This project, undertaken by our Group, focuses on the development of a deep learning model to identify and classify positions on a chessboard. Our goal is to accurately translate these positions into FEN (Forsyth-Edwards Notation) using labeled image data.
- Sudhanshu Dotel
- Bhanu Sai Praneeth Sarva
- Ashwin Muthuraman
- Bhoomika Nanjaraja
The main objective of this project is to train a model that can precisely recognize different chessboard configurations and encode them into FEN notations. This involves detecting individual pieces and their respective positions on the board.
We are utilizing a dataset available on Kaggle, which can be accessed here. This dataset includes images of chessboards annotated with FEN notations, ideal for training our models.
To achieve our goals, we are experimenting with various models:
- AlexNet
- EfficientNet
- Vision Transformers (ViT)
These models are evaluated based on their accuracy in predicting the chessboard positions. Additionally, we implement YOLO (You Only Look Once) object detection for handling images with background noise and for real-time detection in live webcam feeds.
We use Captum, an open-source library for model interpretability, to understand how our models make decisions. This insight helps refine our approach and improve model performance.

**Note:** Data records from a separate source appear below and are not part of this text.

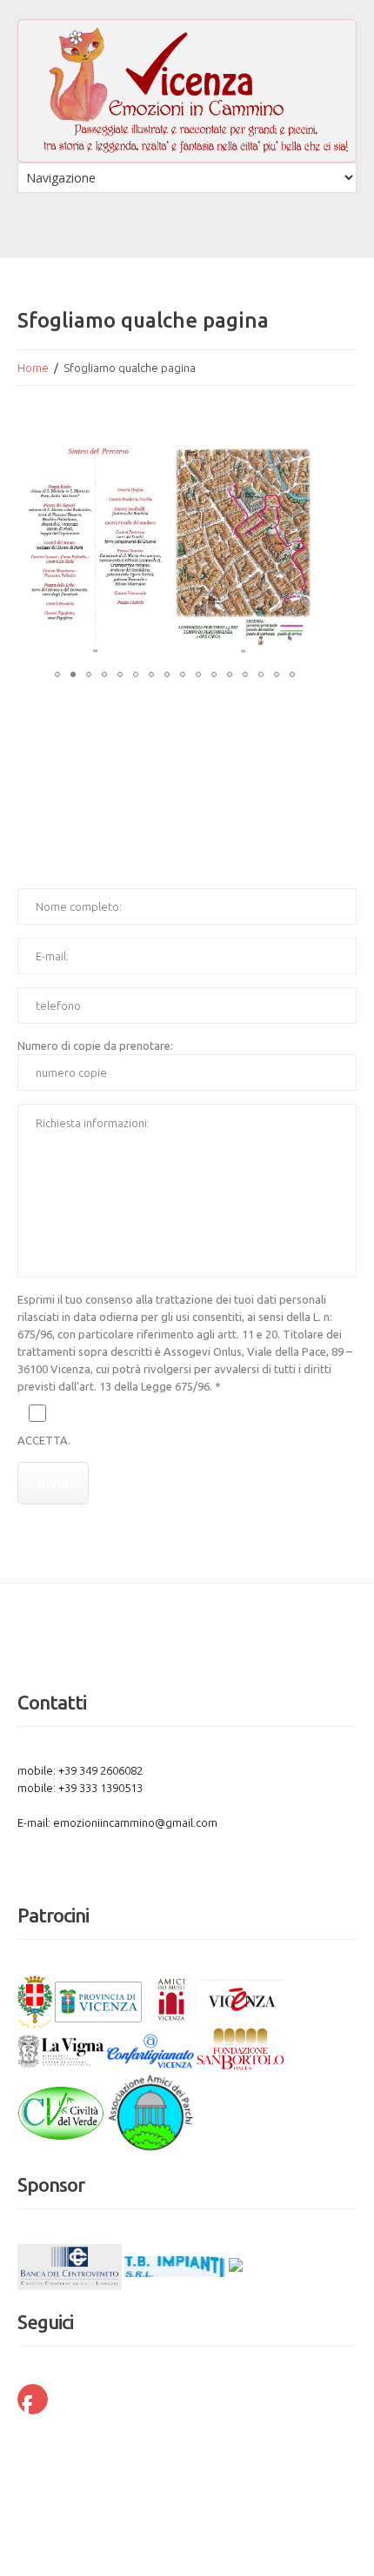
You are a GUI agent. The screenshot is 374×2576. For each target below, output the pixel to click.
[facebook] (32, 2399)
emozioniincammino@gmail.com (135, 1822)
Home (33, 368)
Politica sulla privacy (266, 2461)
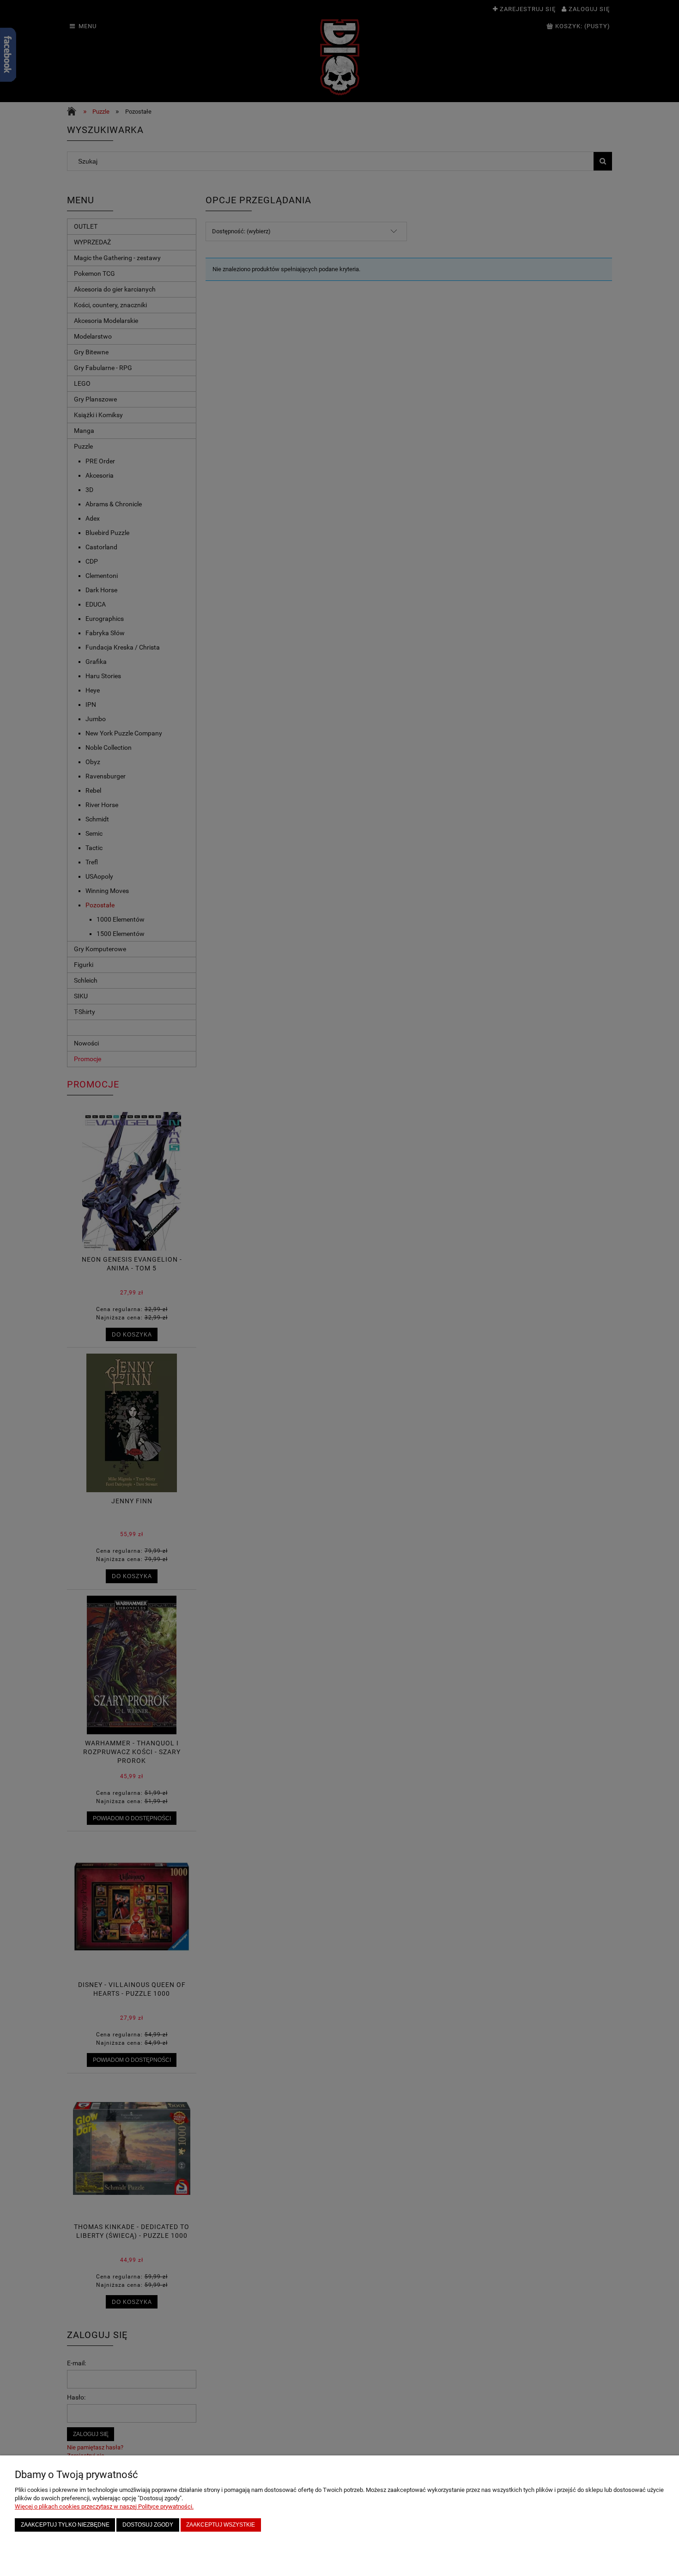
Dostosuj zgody (147, 2524)
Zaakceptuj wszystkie (220, 2524)
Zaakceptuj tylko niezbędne (65, 2524)
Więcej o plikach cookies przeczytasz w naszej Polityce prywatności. (104, 2506)
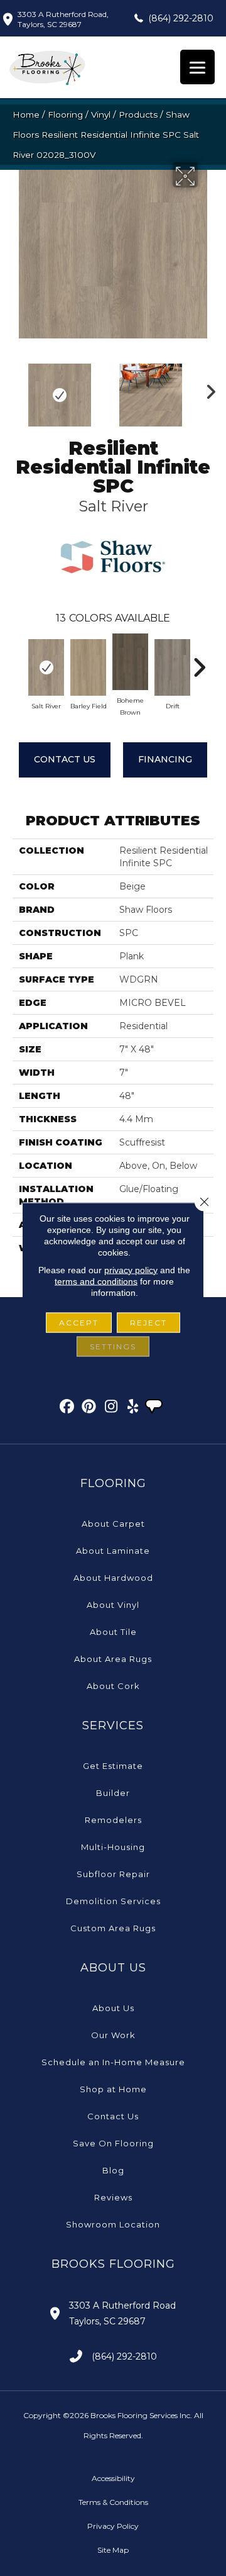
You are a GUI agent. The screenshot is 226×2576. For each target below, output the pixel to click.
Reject (148, 1322)
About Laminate (113, 1551)
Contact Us (64, 759)
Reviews (113, 2197)
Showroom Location (113, 2224)
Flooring (65, 114)
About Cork (113, 1686)
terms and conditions (96, 1281)
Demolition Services (113, 1901)
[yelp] (133, 1408)
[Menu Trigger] (197, 67)
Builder (113, 1793)
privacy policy (131, 1269)
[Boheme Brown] (130, 661)
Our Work (113, 2035)
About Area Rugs (113, 1659)
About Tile (113, 1632)
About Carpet (113, 1524)
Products (138, 114)
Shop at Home (113, 2089)
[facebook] (67, 1408)
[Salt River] (46, 667)
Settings (113, 1346)
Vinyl (100, 114)
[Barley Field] (88, 667)
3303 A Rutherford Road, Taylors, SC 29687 (63, 19)
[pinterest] (89, 1408)
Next (207, 388)
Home (26, 114)
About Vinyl (113, 1605)
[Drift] (172, 667)
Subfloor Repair (113, 1874)
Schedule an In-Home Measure (113, 2062)
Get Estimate (113, 1766)
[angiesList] (155, 1408)
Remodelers (113, 1820)
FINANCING (165, 759)
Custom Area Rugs (113, 1928)
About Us (113, 2008)
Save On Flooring (113, 2143)
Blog (113, 2170)
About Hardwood (113, 1578)
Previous (19, 388)
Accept (79, 1322)
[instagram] (111, 1408)
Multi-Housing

For a user-friendly experience, we are developing a frontend application using Streamlit. This interface will allow users to upload images of chessboards and view the corresponding FEN notation as predicted by our models. NOTE : for accessing the model weights file for streamlit, please download the weights file from the following link : https://drive.google.com/drive/folders/1-xuac4Z_l6Sc06tr6IIWzEoZNO8kvgtW?usp=sharing
This project stands at the intersection of advanced machine learning techniques and game theory, offering valuable insights into automated game analysis and enhancing AI applications in strategy games like chess.